AIM OF THE EXERCISE: Whenever a line in the listing contains "will", copy that line.

━━━

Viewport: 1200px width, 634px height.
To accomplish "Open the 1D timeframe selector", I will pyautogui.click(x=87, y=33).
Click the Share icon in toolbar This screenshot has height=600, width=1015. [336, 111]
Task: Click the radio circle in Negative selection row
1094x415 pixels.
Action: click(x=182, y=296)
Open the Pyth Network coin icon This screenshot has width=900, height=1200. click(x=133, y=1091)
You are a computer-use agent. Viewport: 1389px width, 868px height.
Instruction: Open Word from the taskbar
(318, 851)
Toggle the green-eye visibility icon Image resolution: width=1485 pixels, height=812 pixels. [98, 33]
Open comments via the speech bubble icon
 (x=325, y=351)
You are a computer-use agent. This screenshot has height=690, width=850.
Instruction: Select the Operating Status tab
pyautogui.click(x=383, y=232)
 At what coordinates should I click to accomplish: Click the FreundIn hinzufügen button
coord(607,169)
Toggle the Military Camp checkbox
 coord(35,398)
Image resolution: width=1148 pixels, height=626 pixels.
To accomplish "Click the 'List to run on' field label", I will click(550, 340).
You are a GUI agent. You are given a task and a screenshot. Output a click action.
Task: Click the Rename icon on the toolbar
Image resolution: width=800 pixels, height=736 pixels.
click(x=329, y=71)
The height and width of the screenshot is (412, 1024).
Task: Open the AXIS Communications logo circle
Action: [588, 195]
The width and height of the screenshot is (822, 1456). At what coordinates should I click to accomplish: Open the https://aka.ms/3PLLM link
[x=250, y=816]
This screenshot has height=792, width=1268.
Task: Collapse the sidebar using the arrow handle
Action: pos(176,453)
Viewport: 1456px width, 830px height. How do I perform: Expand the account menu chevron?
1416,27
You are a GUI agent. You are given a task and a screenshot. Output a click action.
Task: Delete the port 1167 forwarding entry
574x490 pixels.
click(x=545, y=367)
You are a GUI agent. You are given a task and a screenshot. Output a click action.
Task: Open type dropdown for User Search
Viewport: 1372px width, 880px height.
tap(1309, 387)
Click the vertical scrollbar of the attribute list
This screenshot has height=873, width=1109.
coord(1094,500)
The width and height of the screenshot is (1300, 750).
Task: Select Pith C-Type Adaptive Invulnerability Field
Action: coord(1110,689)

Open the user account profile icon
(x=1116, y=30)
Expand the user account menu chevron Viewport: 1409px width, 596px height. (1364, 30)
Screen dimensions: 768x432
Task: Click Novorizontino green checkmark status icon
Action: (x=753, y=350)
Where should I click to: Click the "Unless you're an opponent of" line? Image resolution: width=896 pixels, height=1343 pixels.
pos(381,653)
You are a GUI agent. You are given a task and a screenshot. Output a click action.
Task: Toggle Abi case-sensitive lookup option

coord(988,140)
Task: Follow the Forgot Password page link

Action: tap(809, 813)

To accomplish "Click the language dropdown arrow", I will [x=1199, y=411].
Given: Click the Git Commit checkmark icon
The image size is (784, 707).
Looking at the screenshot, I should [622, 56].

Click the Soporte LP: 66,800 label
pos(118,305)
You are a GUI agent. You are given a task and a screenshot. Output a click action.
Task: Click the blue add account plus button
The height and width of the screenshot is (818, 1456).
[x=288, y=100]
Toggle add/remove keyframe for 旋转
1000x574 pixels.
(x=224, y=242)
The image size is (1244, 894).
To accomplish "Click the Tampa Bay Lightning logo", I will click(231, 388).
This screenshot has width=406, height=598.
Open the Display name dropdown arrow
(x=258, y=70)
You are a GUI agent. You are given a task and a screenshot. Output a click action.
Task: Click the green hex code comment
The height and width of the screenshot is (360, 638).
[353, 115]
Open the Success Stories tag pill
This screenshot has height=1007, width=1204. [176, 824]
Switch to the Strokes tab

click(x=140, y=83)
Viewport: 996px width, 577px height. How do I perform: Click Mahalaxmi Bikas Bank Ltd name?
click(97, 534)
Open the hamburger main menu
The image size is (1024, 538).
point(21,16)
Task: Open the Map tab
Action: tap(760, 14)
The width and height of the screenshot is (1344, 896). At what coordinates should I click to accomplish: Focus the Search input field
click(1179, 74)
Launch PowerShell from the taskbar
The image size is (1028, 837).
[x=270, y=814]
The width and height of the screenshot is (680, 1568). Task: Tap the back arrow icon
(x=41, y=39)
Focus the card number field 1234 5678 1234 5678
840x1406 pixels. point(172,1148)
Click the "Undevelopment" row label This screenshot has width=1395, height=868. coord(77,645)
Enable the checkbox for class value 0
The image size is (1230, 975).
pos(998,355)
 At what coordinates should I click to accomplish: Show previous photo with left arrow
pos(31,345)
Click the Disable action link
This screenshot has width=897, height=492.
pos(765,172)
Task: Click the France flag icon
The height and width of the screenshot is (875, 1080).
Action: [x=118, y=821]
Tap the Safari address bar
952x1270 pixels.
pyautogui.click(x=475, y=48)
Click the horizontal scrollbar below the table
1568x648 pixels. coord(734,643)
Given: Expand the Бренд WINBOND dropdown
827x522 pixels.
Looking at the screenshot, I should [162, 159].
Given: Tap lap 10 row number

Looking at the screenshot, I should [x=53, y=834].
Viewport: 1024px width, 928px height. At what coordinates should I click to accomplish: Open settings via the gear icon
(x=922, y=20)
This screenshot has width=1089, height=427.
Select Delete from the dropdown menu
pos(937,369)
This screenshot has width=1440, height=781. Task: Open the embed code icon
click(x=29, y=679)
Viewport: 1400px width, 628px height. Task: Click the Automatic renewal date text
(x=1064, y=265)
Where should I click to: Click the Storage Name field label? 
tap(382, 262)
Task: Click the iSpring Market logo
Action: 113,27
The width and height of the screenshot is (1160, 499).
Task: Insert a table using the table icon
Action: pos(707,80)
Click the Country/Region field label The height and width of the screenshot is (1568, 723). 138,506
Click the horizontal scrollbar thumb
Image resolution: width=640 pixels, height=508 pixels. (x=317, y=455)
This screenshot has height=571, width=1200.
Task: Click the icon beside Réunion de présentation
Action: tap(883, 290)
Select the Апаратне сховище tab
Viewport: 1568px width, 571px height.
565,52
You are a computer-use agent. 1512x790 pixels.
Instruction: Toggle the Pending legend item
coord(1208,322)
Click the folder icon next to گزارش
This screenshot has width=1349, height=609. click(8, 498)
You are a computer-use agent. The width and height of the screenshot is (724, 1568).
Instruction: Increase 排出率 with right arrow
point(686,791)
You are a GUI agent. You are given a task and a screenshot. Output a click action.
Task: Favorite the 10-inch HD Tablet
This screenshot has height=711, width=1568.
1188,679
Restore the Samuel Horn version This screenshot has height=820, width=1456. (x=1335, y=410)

━━━

SOLUTION:
To accomplish "Open the 1D timeframe selector", I will pyautogui.click(x=87, y=33).
To accomplish "Click the 'List to run on' field label", I will click(550, 340).
To accomplish "Click the language dropdown arrow", I will [x=1199, y=411].
To accomplish "Click the Tampa Bay Lightning logo", I will click(231, 388).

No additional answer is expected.